> **Task goal**
Copy the records below word for word, from the line with "Task: Click the N/A value beside Referee" up to and including the line with "[x=285, y=175]".

Start Source data

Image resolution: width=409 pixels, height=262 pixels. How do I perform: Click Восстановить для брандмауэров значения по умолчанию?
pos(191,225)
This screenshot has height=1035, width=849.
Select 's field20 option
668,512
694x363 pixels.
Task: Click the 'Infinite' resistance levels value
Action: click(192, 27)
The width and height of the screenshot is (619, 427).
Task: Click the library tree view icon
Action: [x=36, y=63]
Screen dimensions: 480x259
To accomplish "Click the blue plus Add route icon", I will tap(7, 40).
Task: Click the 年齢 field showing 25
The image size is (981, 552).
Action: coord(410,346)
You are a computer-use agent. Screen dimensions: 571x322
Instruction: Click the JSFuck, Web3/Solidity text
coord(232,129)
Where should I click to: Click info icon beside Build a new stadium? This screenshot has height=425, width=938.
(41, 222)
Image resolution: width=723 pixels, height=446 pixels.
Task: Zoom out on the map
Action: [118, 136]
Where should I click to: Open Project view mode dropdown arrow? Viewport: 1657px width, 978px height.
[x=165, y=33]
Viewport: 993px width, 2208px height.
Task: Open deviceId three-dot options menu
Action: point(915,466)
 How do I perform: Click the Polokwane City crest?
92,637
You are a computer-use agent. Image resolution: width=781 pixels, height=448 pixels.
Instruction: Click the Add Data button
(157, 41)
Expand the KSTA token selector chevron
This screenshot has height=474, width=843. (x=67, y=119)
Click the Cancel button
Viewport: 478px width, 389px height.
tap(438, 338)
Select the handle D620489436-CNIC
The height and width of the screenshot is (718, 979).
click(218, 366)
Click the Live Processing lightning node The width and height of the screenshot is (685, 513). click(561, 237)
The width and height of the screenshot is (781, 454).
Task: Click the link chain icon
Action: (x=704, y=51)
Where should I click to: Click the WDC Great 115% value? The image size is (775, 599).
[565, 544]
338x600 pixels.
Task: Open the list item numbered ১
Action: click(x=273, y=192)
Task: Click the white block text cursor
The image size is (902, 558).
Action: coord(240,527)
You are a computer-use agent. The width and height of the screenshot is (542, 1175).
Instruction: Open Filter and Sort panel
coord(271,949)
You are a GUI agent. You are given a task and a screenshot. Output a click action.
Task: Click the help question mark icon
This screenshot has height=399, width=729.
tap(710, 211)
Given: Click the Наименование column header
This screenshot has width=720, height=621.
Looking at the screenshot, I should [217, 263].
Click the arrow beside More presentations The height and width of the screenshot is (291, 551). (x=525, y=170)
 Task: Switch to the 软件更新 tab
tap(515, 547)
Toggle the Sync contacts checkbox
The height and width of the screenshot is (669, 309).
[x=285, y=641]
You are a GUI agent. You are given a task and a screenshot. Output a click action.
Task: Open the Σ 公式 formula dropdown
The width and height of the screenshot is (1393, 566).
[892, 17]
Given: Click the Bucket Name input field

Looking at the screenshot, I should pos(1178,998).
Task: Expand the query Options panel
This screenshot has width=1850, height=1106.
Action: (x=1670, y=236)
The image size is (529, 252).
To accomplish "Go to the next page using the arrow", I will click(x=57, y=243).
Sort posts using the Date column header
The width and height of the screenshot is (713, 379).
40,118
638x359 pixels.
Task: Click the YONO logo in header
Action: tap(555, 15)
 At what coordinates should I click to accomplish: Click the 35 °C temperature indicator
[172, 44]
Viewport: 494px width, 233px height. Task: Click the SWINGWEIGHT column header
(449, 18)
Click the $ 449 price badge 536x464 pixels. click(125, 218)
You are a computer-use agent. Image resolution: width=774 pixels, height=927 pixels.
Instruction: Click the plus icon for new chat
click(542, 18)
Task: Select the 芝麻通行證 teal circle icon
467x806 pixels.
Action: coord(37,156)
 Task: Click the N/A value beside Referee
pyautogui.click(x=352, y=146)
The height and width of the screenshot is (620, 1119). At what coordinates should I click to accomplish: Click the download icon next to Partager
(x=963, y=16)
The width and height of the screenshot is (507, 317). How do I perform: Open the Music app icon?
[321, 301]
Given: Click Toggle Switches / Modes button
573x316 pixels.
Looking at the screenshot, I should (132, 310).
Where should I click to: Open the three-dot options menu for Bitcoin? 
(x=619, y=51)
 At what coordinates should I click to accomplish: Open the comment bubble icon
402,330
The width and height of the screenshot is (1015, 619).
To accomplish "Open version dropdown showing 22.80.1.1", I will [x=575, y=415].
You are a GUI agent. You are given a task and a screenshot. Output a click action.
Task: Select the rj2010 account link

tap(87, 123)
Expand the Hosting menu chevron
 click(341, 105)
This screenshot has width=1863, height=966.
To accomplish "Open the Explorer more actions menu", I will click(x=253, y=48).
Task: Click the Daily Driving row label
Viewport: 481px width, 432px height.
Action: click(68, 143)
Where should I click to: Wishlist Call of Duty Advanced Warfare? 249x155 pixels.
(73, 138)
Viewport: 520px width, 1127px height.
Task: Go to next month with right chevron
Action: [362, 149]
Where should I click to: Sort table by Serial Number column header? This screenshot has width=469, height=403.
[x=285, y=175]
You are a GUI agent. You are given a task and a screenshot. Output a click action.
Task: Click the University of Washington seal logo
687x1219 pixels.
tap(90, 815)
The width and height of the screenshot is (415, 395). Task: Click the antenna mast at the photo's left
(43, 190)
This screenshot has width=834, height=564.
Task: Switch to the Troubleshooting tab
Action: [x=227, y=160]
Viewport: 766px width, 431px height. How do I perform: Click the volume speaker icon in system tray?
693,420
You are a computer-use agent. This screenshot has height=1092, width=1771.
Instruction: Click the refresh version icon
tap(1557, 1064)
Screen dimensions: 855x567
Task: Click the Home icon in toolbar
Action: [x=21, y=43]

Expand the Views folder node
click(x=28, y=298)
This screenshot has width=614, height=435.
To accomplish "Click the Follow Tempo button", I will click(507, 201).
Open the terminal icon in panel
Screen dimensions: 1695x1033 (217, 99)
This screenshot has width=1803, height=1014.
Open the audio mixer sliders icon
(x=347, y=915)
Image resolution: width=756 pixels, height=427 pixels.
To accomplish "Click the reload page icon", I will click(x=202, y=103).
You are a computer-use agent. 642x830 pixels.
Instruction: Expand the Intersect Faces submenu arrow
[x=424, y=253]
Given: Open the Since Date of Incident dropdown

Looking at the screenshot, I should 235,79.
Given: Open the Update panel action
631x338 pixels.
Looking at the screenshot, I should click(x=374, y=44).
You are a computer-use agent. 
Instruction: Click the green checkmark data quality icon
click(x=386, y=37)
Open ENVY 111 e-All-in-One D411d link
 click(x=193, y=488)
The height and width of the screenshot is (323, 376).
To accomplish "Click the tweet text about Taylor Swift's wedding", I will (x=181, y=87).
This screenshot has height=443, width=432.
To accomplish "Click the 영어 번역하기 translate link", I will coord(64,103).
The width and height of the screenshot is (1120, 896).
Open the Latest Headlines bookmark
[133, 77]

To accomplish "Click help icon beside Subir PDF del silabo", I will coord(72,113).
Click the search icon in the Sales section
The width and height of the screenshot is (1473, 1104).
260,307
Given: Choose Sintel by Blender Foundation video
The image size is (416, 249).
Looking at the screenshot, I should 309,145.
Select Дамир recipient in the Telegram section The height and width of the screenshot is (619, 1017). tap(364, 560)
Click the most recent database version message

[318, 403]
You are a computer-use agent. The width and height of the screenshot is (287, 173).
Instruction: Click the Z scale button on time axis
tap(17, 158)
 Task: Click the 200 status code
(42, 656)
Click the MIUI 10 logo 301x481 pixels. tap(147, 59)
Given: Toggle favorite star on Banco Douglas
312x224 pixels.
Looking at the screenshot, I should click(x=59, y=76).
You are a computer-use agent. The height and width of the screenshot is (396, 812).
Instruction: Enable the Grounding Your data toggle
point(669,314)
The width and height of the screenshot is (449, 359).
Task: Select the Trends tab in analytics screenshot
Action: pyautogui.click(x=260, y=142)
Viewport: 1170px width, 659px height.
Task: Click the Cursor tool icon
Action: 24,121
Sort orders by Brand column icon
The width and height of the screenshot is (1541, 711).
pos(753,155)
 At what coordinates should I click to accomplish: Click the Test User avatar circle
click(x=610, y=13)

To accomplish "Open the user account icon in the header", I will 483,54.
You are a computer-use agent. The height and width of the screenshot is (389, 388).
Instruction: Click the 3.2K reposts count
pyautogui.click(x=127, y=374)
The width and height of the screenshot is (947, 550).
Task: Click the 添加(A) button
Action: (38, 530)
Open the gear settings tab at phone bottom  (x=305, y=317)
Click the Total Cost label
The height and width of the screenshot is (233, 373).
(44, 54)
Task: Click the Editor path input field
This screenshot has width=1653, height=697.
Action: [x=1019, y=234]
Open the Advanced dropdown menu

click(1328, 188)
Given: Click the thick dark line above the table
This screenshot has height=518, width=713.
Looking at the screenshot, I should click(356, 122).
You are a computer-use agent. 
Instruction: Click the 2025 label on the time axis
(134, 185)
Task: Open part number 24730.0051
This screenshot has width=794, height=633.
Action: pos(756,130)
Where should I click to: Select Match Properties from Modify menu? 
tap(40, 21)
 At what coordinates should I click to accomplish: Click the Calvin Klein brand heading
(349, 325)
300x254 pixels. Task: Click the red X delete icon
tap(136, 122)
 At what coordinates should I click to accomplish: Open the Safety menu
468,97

End Source data

> **The reply**
 Task: Click the N/A value beside Referee
pyautogui.click(x=352, y=146)
The height and width of the screenshot is (620, 1119). At what coordinates should I click to accomplish: Click the download icon next to Partager
(x=963, y=16)
The width and height of the screenshot is (507, 317). How do I perform: Open the Music app icon?
[321, 301]
Given: Click Toggle Switches / Modes button
573x316 pixels.
Looking at the screenshot, I should (132, 310).
Where should I click to: Open the three-dot options menu for Bitcoin? 
(x=619, y=51)
 At what coordinates should I click to accomplish: Open the comment bubble icon
402,330
The width and height of the screenshot is (1015, 619).
To accomplish "Open version dropdown showing 22.80.1.1", I will [x=575, y=415].
You are a GUI agent. You are given a task and a screenshot. Output a click action.
Task: Select the rj2010 account link

tap(87, 123)
Expand the Hosting menu chevron
 click(341, 105)
This screenshot has width=1863, height=966.
To accomplish "Open the Explorer more actions menu", I will click(x=253, y=48).
Task: Click the Daily Driving row label
Viewport: 481px width, 432px height.
Action: click(68, 143)
Where should I click to: Wishlist Call of Duty Advanced Warfare? 249x155 pixels.
(73, 138)
Viewport: 520px width, 1127px height.
Task: Go to next month with right chevron
Action: [362, 149]
Where should I click to: Sort table by Serial Number column header? This screenshot has width=469, height=403.
[x=285, y=175]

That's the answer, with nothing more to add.